Child sexual abuse prosecutions and convictions roughly halve in four years
Research from the NSPCC finds child sexual abuse (CSA) prosecutions and convictions are falling and young people are facing increasingly long court delays.
New Freedom of Information (FoI) requests have revealed that prosecutions for CSA in England and Wales have more than halved since 2016 while convictions dropped by 45% over the same period.
The average time taken for CSA cases to reach court and be completed has also increased by 5 months in the last 3 years. Last year, the average case took 1 year and 10 months to reach completion.
One young person, who wished to remain anonymous, spoke about the effect such delays in the justice system have.
“I was sexually assaulted over a year ago. I ended up reporting it as I knew what happened wasn’t right. It’s been months since then and I’m only now having to give evidence in court, just when things were starting to get back to normal.”
The latest data shows prosecutions for CSA in England and Wales have dropped from 6,394 in 2016-2017 period to 3,025 – less than half – in the 2020-2021 reporting period. Convictions have also dropped at a similar rate, from 4,751 to 2,595 over the same period.
The young person continued: “Being in court was harder than I thought – they kept asking loads of questions. I get that’s what they have to do, but I felt like they didn’t believe me. Since then, I keep replaying the events in court over in my head, wondering if I said the wrong thing. To be honest, I’m not bothered about the outcome anymore – I just want it to be over quick, and for people to stop worrying about me.”
The drop in convictions follows an insight briefing last year which found that in the 2019-2020 period, the total Ministry of Justice budget was around 25% lower than in 2010/11.
“England and Wales have also experienced court closures, a drop in court staff, the ending of almost all specialist young witness schemes, a shortage of registered intermediaries and a 57% increase in police reports of CSA in 5 years,” the NSPCC says.
In 2021, a National Audit Office warned the backlog of cases in criminal courts “severely affects victims, witnesses and defendants” and is likely to be a common issue for several years.
The NSPCC says going to court can be extremely daunting for young people, with uneven access to pre-trial support and many experiencing long waits for their trial to start. It says some struggle to relive their abuse in court and were forced to face their abuser, while others went through cross-examinations which increased their feelings of blame or guilt.
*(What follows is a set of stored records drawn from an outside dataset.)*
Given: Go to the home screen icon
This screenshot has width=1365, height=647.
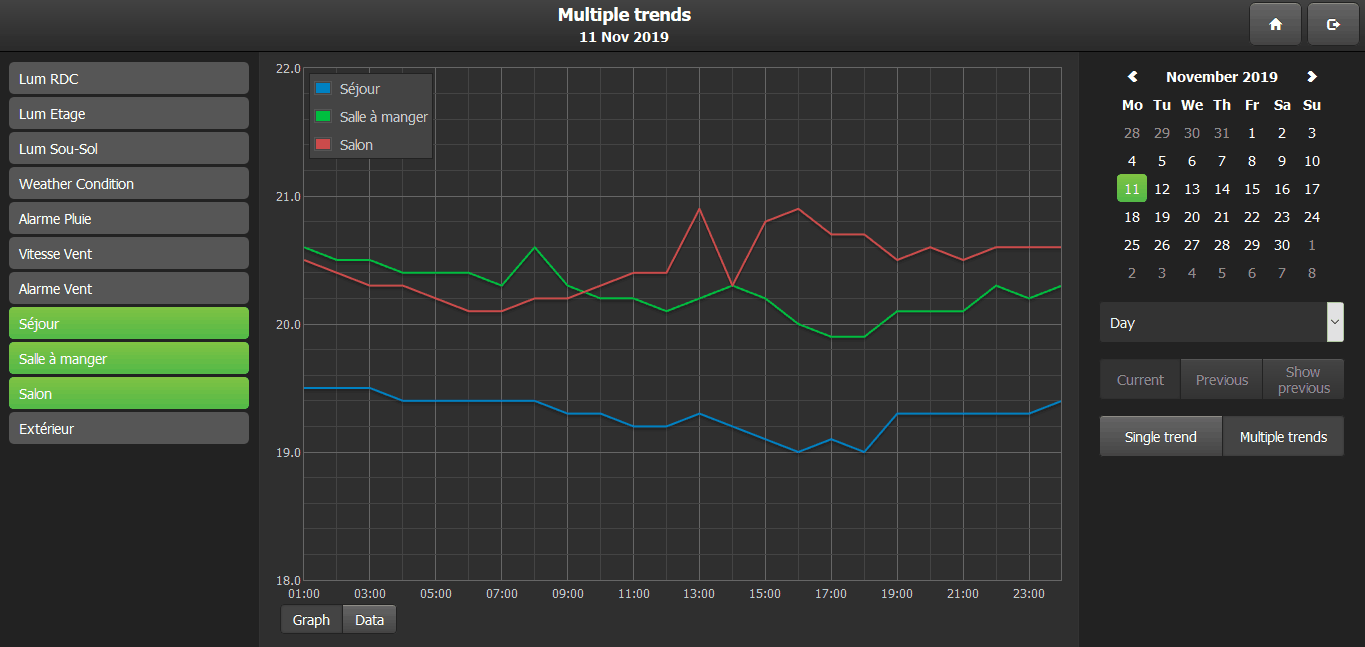Looking at the screenshot, I should point(1275,25).
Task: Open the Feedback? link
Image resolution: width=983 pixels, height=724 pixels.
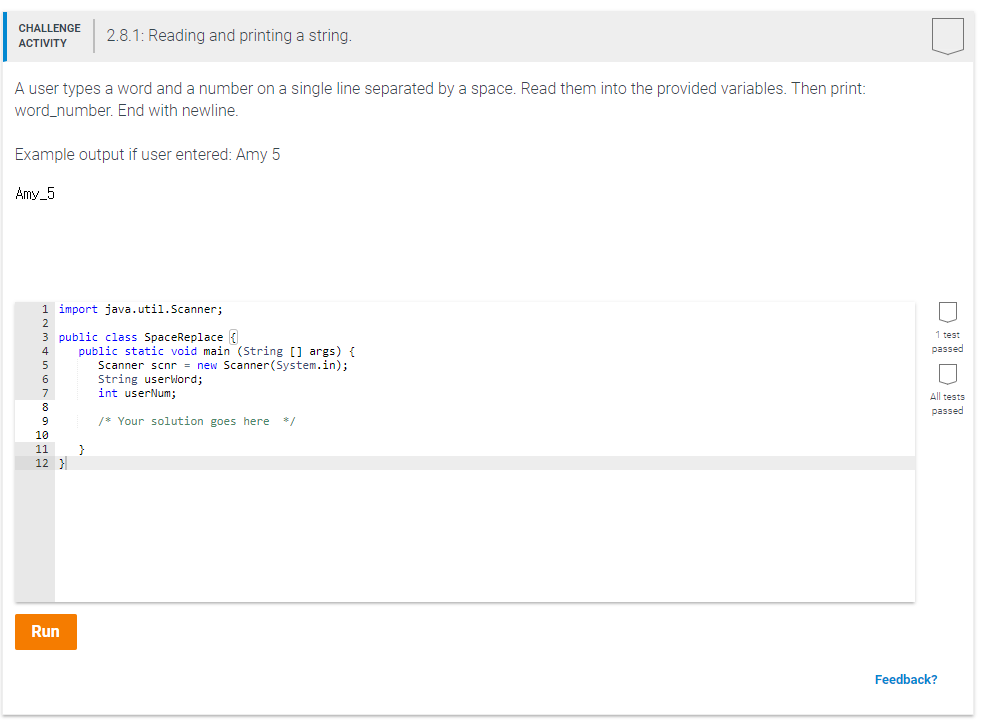Action: tap(905, 679)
“Today I had to appear in court to give evidence after I was sexually assaulted last year,” one young person said, sharing their experience with Childline.
“If I’m honest, I didn’t think my case would even go to court, and I’m finding the whole process overwhelming.
“I was on a video link, so the person who assaulted me couldn’t see me. […] I’d prepared a statement in advance but then I was asked a load of follow-up questions. I struggled to give detailed answers as it happened so long ago – plus I’ve blocked most of it from my mind anyway.
“In the end, the session had to finish early because I was struggling to speak. They’ve said I have to go back tomorrow, but I really don’t want to do it.”
The NSPCC is now calling on the Dominic Raab, Lord Chancellor and Deputy Prime Minister and the rest of the Government to commit to a national review into the fall in prosecutions and convictions for CSA cases in England and Wales and set out an action plan for reversing the decline.
While a review of adult rape cases resulted in the government committing to prosecution and conviction increases, there’s been no review or commitment to tackle the significant fall in CSA cases.
Anna Edmundson, NSPCC Head of Policy and Public Affairs, said the significant fall in prosecutions and convictions is “utterly unacceptable”.
“Young victims of abuse have often lived through unimaginable trauma but many want to share their evidence with a court and prevent perpetrators from causing further harm. These figures show young witnesses are being denied this opportunity and those who do go to court experience long delays and inadequate support which risks retraumatising them further.
“We call on Dominic Raab to review and reverse the decline in prosecutions and convictions, use the Victims’ Law to tackle the delays affecting child sexual abuse cases going through court and provide much better support for young witnesses and victims.”
In addition to a national review, the NSPCC is calling for the Government to ensure that young people benefit from the £185 million allocated to the MoJ to increase the number of Independent Sexual Violence Advisors, and that a significant number of these are trained to work with children and young people.
The charity also says the Government should invest in ‘joined-up’ support services for young people who have experienced abuse – such as Child Houses which bring together multiple safeguarding agencies like the police and social services under one roof to support children recovering from sexual abuse.